Passages such as “One expects her to be beautiful…You are shown the house in which she lives, from the outside” suggests that women are often judged and treated differently based on their physical appearance (98). This passage also reinforces the idea that women are not valued as multi-dimensional, emotional women, but rather as repressed and domesticated wives, mothers, and providers.

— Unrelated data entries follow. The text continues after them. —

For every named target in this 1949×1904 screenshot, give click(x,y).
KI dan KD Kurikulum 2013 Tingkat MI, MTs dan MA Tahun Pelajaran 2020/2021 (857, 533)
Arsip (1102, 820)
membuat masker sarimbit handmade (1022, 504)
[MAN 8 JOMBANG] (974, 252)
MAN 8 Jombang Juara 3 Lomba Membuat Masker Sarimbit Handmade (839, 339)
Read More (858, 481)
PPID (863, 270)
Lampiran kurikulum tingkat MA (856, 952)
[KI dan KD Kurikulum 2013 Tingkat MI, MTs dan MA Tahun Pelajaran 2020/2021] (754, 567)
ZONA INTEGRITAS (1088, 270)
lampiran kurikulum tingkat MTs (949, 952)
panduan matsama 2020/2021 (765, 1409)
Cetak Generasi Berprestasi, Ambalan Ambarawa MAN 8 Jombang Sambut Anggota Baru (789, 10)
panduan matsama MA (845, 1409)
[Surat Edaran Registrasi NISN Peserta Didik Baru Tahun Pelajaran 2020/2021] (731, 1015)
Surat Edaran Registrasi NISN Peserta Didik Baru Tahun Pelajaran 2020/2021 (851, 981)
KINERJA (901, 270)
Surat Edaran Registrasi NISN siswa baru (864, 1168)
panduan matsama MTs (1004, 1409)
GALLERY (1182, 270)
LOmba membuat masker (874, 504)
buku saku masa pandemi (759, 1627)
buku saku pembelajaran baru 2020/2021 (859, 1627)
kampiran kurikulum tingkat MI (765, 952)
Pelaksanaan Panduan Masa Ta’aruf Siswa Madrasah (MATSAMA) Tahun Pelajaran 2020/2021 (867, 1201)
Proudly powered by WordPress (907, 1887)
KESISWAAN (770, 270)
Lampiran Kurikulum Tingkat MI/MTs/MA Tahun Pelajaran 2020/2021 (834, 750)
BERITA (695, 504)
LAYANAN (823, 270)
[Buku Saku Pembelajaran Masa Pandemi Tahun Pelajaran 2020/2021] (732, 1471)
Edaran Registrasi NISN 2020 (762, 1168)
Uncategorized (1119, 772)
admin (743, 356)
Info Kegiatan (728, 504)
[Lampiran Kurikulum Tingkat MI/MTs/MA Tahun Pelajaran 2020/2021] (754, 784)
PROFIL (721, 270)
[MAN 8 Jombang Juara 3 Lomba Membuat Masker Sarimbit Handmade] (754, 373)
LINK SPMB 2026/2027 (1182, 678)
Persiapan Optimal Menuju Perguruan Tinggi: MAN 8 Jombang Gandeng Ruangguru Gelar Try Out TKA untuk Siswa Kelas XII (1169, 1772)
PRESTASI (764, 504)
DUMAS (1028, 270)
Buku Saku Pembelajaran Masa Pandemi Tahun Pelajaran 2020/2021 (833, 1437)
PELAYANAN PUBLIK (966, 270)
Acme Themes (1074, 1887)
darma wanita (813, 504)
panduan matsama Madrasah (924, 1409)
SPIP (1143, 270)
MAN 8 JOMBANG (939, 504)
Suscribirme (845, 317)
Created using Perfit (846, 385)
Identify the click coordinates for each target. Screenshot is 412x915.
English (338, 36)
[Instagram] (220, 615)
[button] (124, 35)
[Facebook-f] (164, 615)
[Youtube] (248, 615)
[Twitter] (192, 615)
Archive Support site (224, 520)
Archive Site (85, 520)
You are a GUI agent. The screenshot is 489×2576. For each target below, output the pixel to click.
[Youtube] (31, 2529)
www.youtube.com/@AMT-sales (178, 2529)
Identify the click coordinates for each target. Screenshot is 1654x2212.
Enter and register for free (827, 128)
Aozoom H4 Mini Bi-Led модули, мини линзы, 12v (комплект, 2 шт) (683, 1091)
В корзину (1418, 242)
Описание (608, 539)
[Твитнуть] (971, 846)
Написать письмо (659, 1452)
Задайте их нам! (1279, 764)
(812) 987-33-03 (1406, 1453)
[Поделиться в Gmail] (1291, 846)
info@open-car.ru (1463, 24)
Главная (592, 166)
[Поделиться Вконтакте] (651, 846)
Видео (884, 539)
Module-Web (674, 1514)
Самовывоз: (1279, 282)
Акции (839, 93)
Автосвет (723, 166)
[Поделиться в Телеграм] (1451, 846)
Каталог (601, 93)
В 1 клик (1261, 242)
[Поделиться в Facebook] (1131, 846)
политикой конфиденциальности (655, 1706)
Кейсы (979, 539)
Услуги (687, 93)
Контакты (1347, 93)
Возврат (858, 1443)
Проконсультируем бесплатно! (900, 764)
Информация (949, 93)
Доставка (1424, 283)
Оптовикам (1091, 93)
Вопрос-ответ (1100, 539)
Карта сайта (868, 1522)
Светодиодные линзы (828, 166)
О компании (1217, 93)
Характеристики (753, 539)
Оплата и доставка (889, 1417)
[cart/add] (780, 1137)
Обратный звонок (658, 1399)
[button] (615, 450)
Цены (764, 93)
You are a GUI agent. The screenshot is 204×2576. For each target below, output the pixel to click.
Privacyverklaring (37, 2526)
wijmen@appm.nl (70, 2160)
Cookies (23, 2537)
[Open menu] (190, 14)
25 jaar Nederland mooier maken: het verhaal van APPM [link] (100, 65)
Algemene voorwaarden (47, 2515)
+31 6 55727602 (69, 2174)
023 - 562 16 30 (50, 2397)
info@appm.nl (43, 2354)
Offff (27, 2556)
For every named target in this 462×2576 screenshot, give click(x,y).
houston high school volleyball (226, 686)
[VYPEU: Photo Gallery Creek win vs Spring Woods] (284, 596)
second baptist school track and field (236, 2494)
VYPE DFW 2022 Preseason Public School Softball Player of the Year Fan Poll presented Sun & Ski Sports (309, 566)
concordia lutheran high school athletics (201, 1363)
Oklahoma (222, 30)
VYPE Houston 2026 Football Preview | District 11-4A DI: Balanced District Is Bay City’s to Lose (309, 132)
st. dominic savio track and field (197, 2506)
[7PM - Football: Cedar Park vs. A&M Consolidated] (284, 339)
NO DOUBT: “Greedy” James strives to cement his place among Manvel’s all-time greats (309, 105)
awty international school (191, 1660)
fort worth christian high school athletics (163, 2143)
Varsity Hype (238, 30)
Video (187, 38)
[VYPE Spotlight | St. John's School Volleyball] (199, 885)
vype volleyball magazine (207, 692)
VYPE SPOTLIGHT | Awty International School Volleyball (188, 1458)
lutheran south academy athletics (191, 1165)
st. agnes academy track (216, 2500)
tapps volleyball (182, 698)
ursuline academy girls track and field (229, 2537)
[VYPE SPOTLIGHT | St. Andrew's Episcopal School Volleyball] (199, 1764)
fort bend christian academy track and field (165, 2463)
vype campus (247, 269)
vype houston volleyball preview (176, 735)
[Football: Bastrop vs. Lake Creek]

Furthermore, there is lack of intimacy in the marriage between husband and wife. On page 102, Cha writes, “He is the husband, and she is the wife. He is the man. She is the wife. It is a given…You only hear him taunting and humiliating her. She kneels besides him, putting on his clothes for him. She takes her place. It is given.” Here, the wife assumes a slave-like position, responding without contention to her husband’s every wish. While the husband has freedom to taunt and humiliate, the woman shows no speech, a theme that runs throughout the novel as a symbol of women’s oppression and disenfranchisement. Cha continues, “Perhaps she loved him…Perhaps she loved him inspite of. Inspite of the arrangement that she was to come his wife. A stranger. A stranger to her….It was given. She took whatever he would give her because he gave her so little. She takes she took them without previous knowledge of how it was supposed to be how it supposed to be. She deserved so little” (110). In this passage, Cha vacillates between whether she loves her husband out of obligation, expectation, desperation, or sincerity. Cha implies her self-confidence has been diminished down to so little that she believes this is what she truly deserves. No where in a chapter entitled “Love Poetry” is there any mention of intimacy, closeness, or warmth, yet there is mention of sex, which suggests that love serves as a strategic tool for economic, political, and religious reasons rather than romantic reasons.

It is also interesting to consider Cha’s repetition of what is “given”. Throughout the book, I find myself asking, who is the giver and who has laid the foundation of what is given? Who is the receiver—is it always women or are men also susceptible to what is given?